There was only one place in the region where such girls would be killed: Eibanga (cliff), the rock on which Kisizi falls descend. The pregnant girl would be thrown into the falls and it became the most feared place in Kigezi. A girl’s clan and family members killed her in that crude way to wash away the abomination she would have committed by having premarital sex.
According to Paul Ngorogoza, the author of Kigezi and its People book, an estimated 100,000 girls are said to have been killed in that barbaric way till 1954, when the clan leaders met and agreed that it had to end. The resolution came after one girl perished in the falls along with her father and brother who had gone to push her down the falls.
As the ritual stood, all women in the region were expected to marry when they were still virgins which would be noted at the first mating of the couples. The bride’s paternal aunt would visit the bed of the newly married couple to check for a blood stain, which if found would qualify the virginity of the girl.
When the girl’s virginity was confirmed, her family would be rewarded with a goat. Virgin girls would be treated with respect. This culture did not only discourage sex before marriage but also held a death sentence for any girl that became pregnant. The pregnant girl was identified by her family and a report made to the heads of the clan who hatched plans to capture the girl and take her to the falls to throw her down there.
The girl’s father and brother would escort her to the rock cliff, and then tell her: “You made it for your future this is what you deserve.” They would then hold her by either hand and throw her into the falls to die. Most of these girls were between the age of 13 and 17 since many got married at the age of about 15 years.
The strict and inhuman culture went on for over 300 years and it was not until 1954 that it came to a complete stop, but after the unimaginable was done. A girl from Kinkizi (current day Kanungu District) from the Abarihira clan who had been brought by her brother and father pulled them into the falls along with her, when they pushed her, and they all died.
The girl had held onto their arms too firmly and took them along with her to the bottom of the falls. A myth has since stood that there is a season when one hears the three voices calling each other and asking where they have gone. After that incident, brothers and fathers feared to take the girls to the falls.
The clan heads later met, discussed it and resolved to end the culture. It was when religion took root in the area that the barbaric culture begun fading and finally stopped. But the falls still looms large in Kigezi because of their nasty history.
Everyone believed that whoever went there would be killed by the overwhelming numbers of the female ghosts whom the locals claimed they heard crying at night and they said they would see a big blazing fire.
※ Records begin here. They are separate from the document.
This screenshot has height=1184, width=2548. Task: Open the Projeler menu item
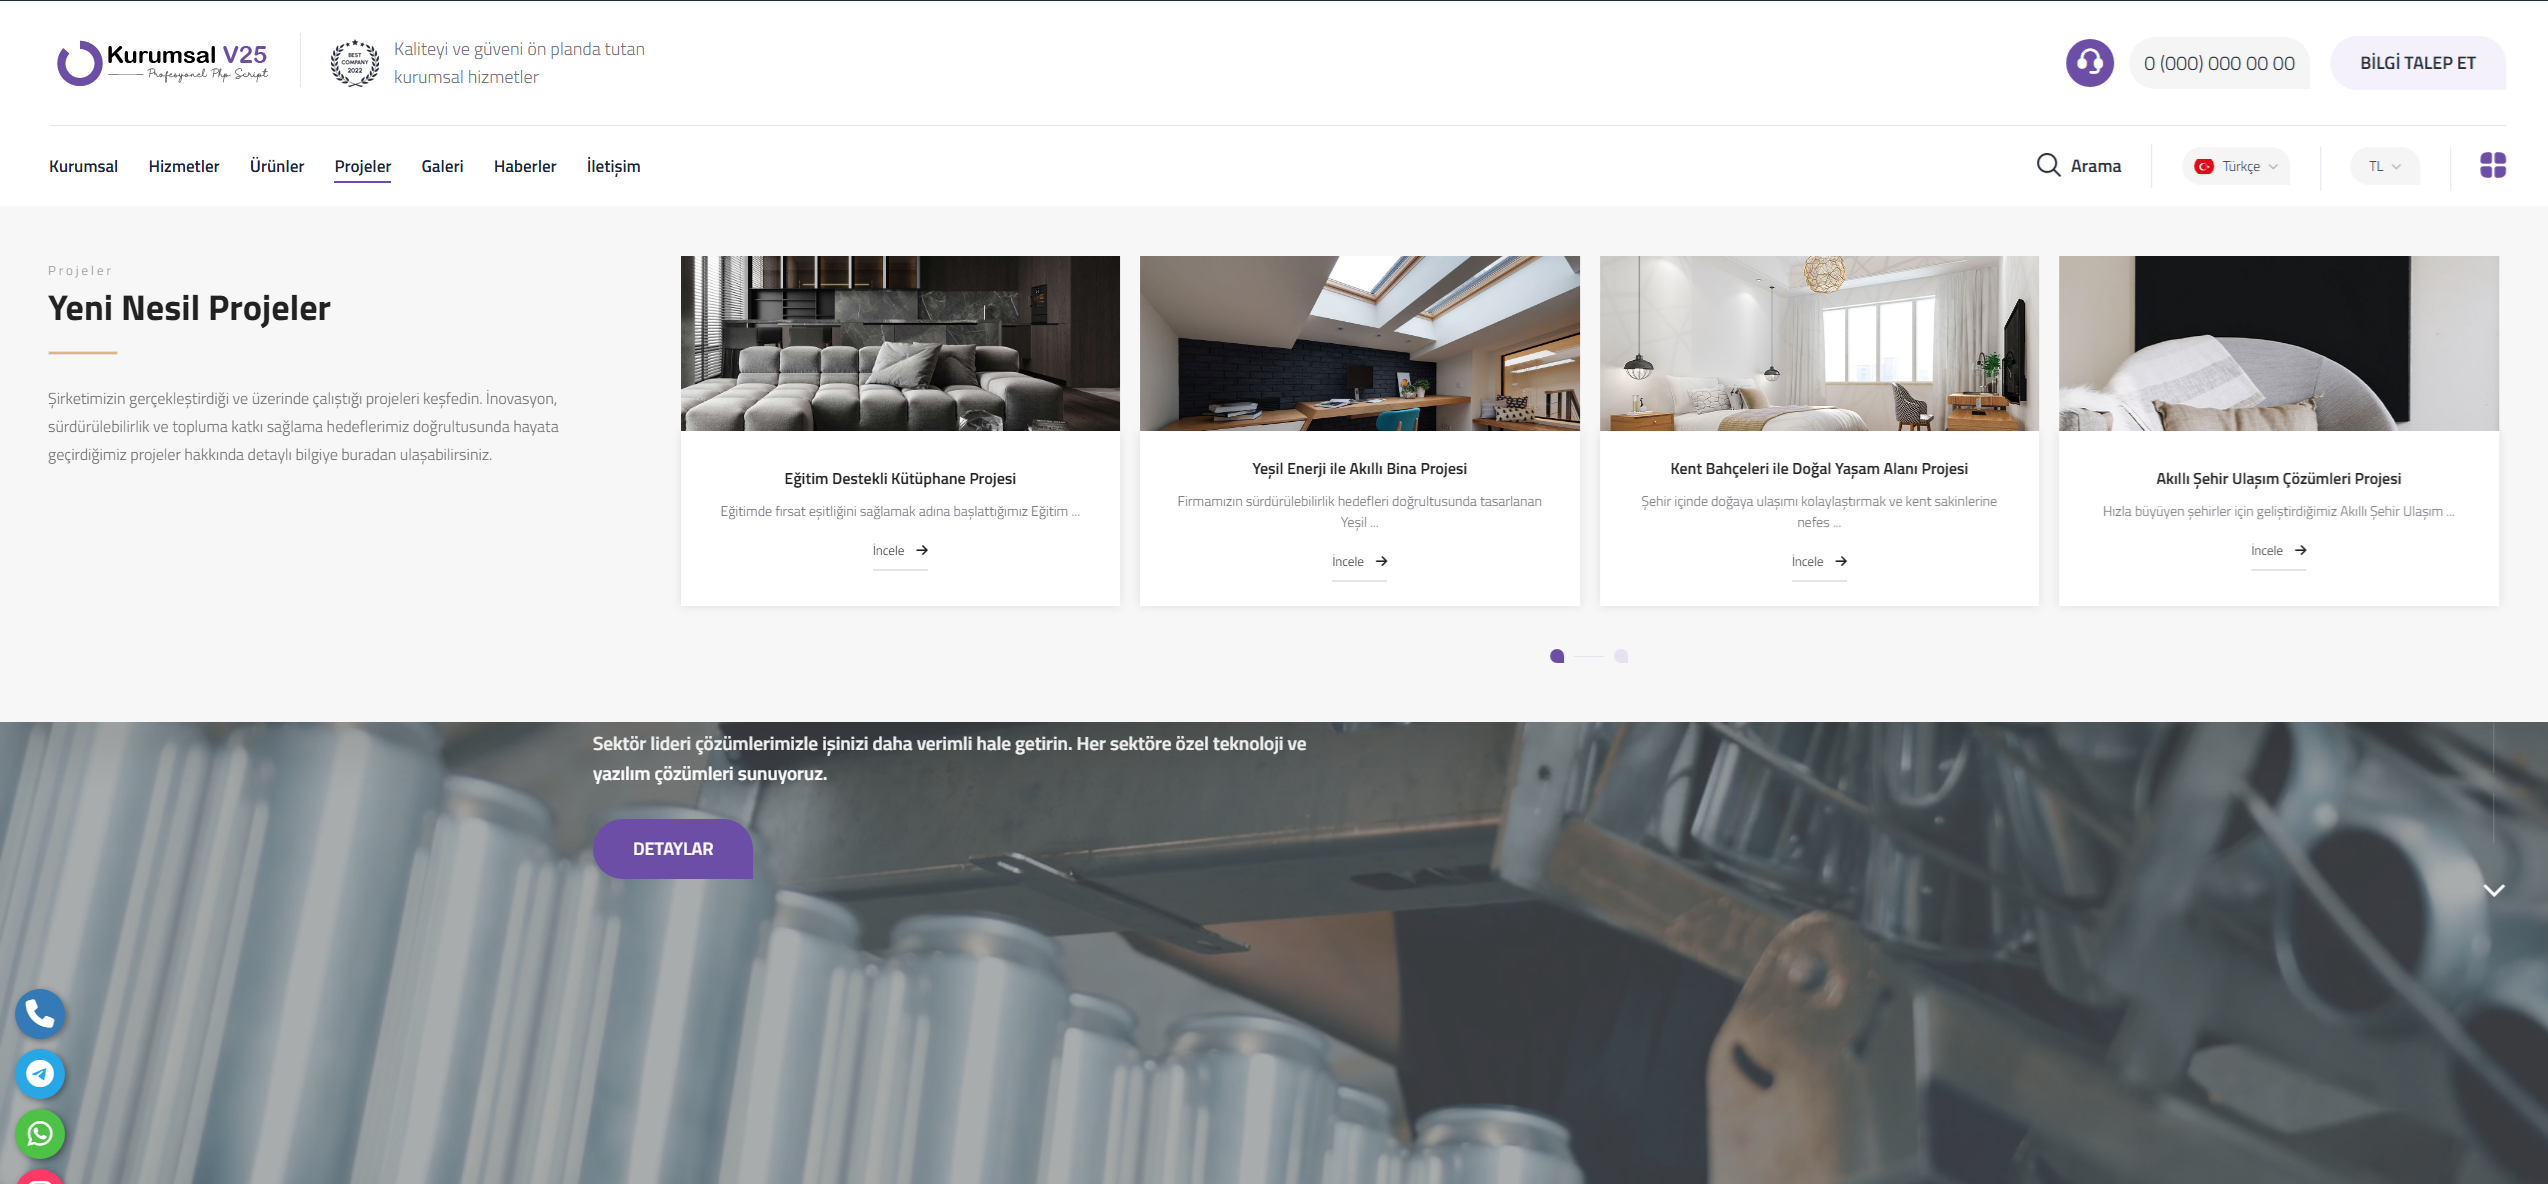362,166
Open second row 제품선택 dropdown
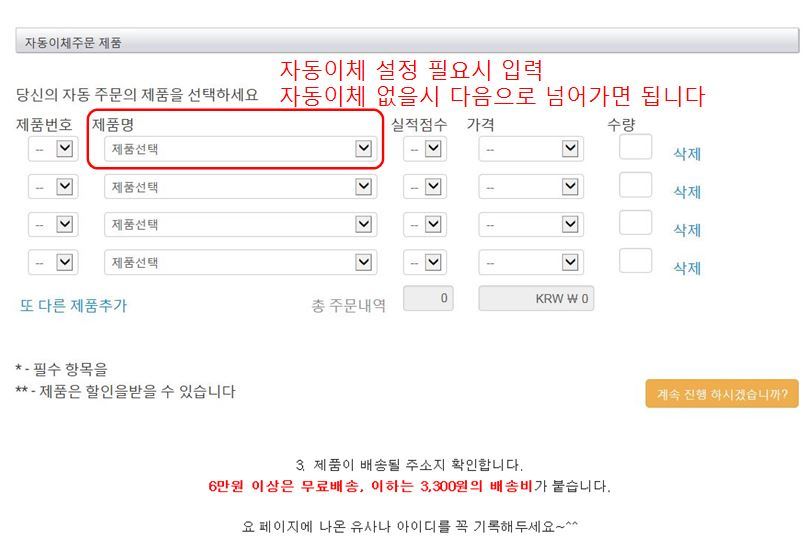The image size is (808, 560). [240, 187]
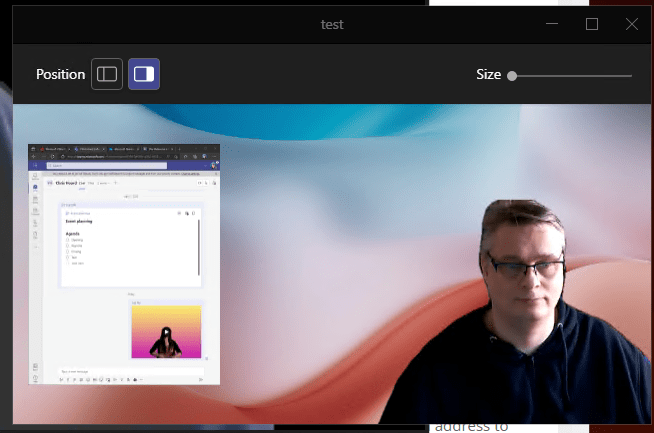Click the Agenda heading in the shared card
Viewport: 654px width, 433px height.
click(x=73, y=233)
When the Ruanda missionaries came in 1956 looking for a place to establish a hospital, as was the practice in African countries, they were given a place that the locals did not like very much. In this case, the Ruanda missionaries were given a place close to eibanga said to be haunted by ghosts, in the hope that they (the missionaries) would die or give up their work soon.
However in 1958, a hospital was established and named Kisizi Hospital. The Anglican missionaries later took over the management of the hospital.
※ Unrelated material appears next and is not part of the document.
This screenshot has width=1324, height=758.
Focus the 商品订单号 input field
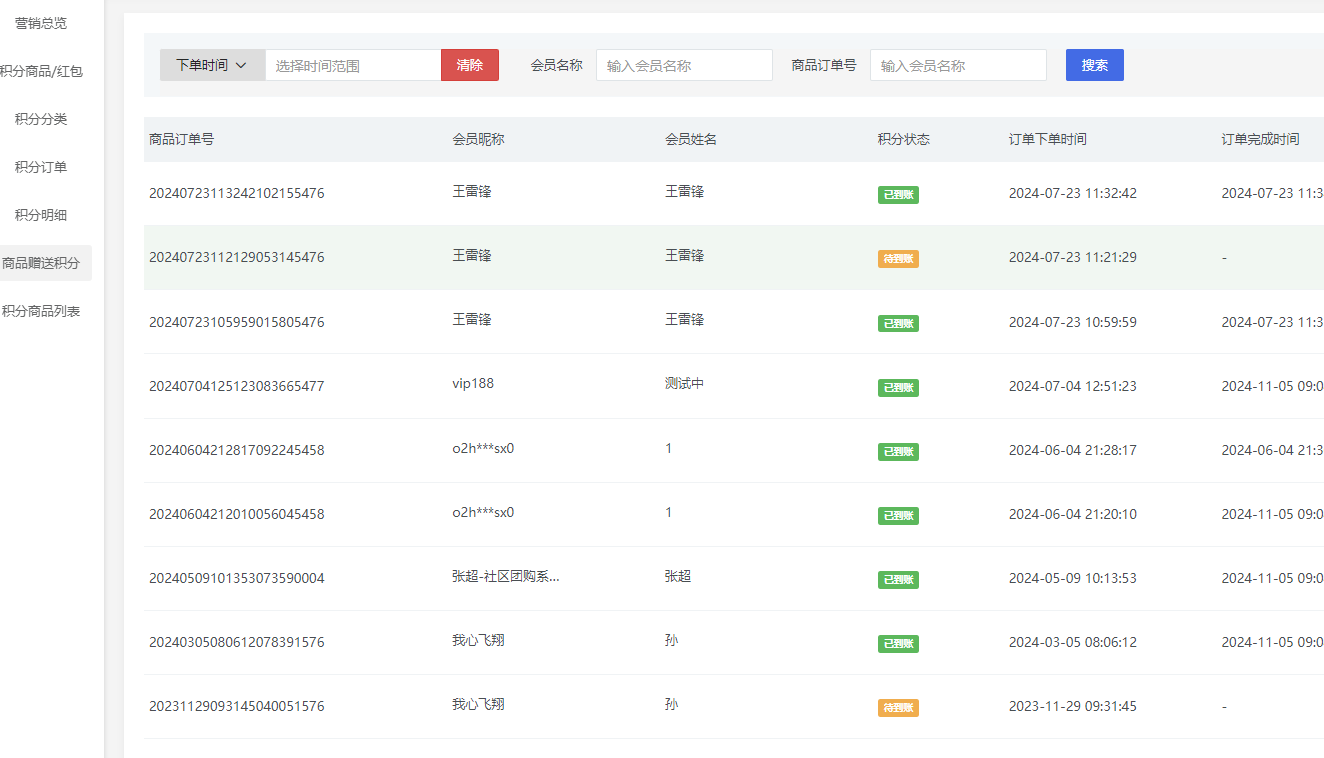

Looking at falls today one can not easily associate the place with the dark history of deaths, terrified wide eyed girls, screaming and shouting for help.
Today, it’s a tourist attraction and source of hydro electric power that lights up very many homes and runs industries. Its waters flows east wards through the precincts of the hospital. Part of it is channelled through turbines where power is generated, serving the hospital and its neigbourhood.
It’s no wonder that the neighbours of the place have no fear about its dark past, and are only reminded by tourists and writers who ask questions.